Je vais me risquer à faire un parallèle avec un problème similaire chez nous : le mazout de chauffage (avec colorant) est interdit pour alimenter les moteurs à combustion des voitures et autres véhicules roulant sur la voie publique (à l’exception des véhicules agricoles quand ils doivent emprunter la voirie en dehors des chemins agricoles).
Mais, bien évidemment, le mazout de chauffage est en vente libre pour un usage domestique, pour chauffer nos habitations.
Le problème est que certains automobilistes l’utilisent frauduleusement pour leur automobile.
On ne peut imaginer une loi qui interdirait la vente de mazout de chauffage dans nos pays occidentaux !!
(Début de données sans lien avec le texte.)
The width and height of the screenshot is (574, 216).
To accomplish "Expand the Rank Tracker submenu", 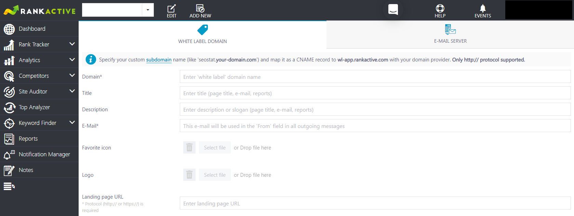I will 72,44.
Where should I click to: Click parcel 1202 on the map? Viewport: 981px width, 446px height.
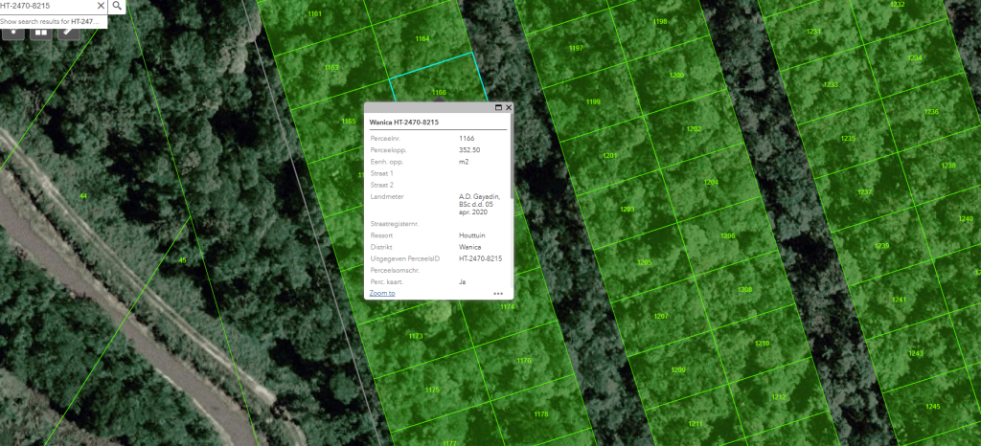pyautogui.click(x=694, y=129)
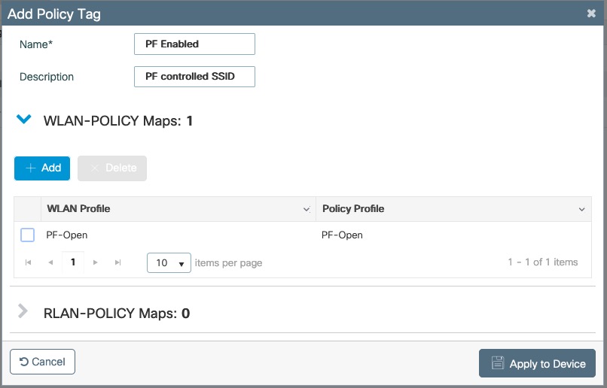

Par contre, il est possible d’interdire la vente et la détention de cigarette électronique dans les pays où son usage est interdit, comme la Thaïlande ; il suffit d’intensifier et de rendre plus efficaces les contrôles et la répression en appliquant la loi avec une tolérance « zéro »…
Par exemple, on peut imaginer des contrôles systématiques sur les nombreux marchés journaliers, hebdomadaires ou permanents de Bangkok et autres grandes villes touristiques par des couples (homme/femme) d’agents de police en civil, pouvant aborder les étals des marchands sans se faire repérer à 100 mètres de distance ou plus !!!
Mais je crois (en observant le travail des agents de police de mon district) que le laxisme semble être chronique parmi la police thaïlandaise et on en fait juste ce qu’il faut pour justifier sa journée de travail, ce qui permet à beaucoup de contrevenants d’être relativement bien à l’abri d’une répression qui est loin d’être systématique, et cela, dans tous les domaines où la police devrait intervenir pour faire respecter les lois, que ce soit de manière préventive ou répressive.
À l’inverse, se positionner pour autoriser la vente et l’usage de la cigarette électronique résoudrait l’entièreté du problème qui se pose actuellement dans le pays.
Fondamentalement, on peut se demander pourquoi interdire la cigarette électronique et pas la cigarette « tabac », alors que le cannabis est, sous certaines conditions, autorisé à être cultivé et consommées…
Il y a là une incompréhension que je ne m’explique pas !!!